Document text.
Originally published in The Star newspaper, 23 Aug 2022
https://www.thestar.com.my/lifestyle/culture/2022/08/27/batik-used-to-tell-malaysia039s-lost-story-of-cash-crops-tigers-and-plantations

the star

In his latest solo exhibition in Kuala Lumpur, contemporary artist Chang Yoong Chia delves into the stories of a nation shaped by a past often forgotten and a tradition that transcends time.

 

In A Leaf Through History, which is showing at Cult Gallery in Bukit Tunku, he continues his exploration of the batik technique and its evolution, and reflects on the influence of cash crops on the country, its people and wildlife.

This body of work comprises mostly batik pieces, with a few pencil sketches and watercolour works.

Merging historical facts with imagination, Chang has put together a show that embraces the complexities that come with different perspectives and versions of Malaysian history.

The storyteller side of the artist makes a strong appearance in this exhibition as he peels layer after layer of the past.

 

Chang’s moving away from the popular flower motifs of local batik to the depiction of cash crops of our land (rubber, gambir, oil palm) is a deliberate one, as it is with his inclusion of the stories of the common man – from exhausted rubber tappers, the hungry, tapioca-eating days during WWII and the mighty beasts of the forests (tiger, orang utan) which are now endangered.

“Through these works, I wanted to explore some key events in the history of Malaysia and how these events affected our lives. I also wanted to shine a light on the people who laboured in these plantations, as well as the changes in the ecosystem and wildlife,” says Chang, 47, who uses personal narrative and memory as a subjective space to explore the imaginative possibilities of painting and object-making.

Stored data.

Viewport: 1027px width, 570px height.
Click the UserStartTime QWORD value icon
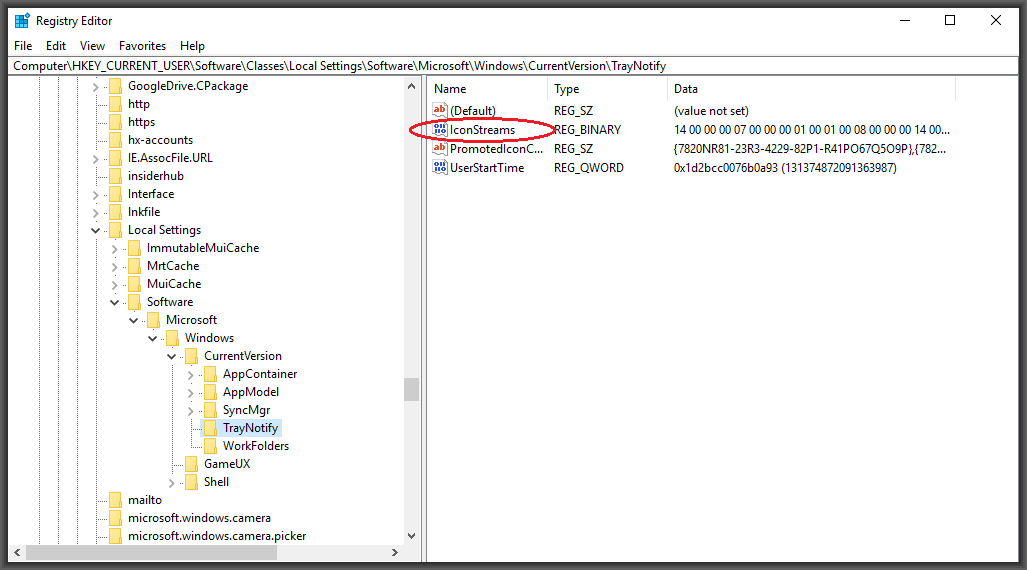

Parts of the exercise.
1/ Answer these questions from the article on the batik exhibition, one line each:
(a) At which gallery is A Leaf Through History showing?
(b) Which three cash crops does the article name?
(c) How old is Chang?
2/ Decide whether each statement agrees with the article on the batik exhibition, giving yes or no with the deciding words quoted from it:
(a) The exhibition consists only of batik pieces.
(b) Chang's shift away from flower motifs was deliberate.
(c) The tiger and the orang utan are described as now endangered.

Replies.
1/
(a) Cult Gallery in Bukit Tunku
(b) Rubber, gambir, and oil palm
(c) 47

2/
(a) No: "mostly batik pieces, with a few pencil sketches and watercolour works"
(b) Yes: "is a deliberate one"
(c) Yes: "the mighty beasts of the forests (tiger, orang utan) which are now endangered"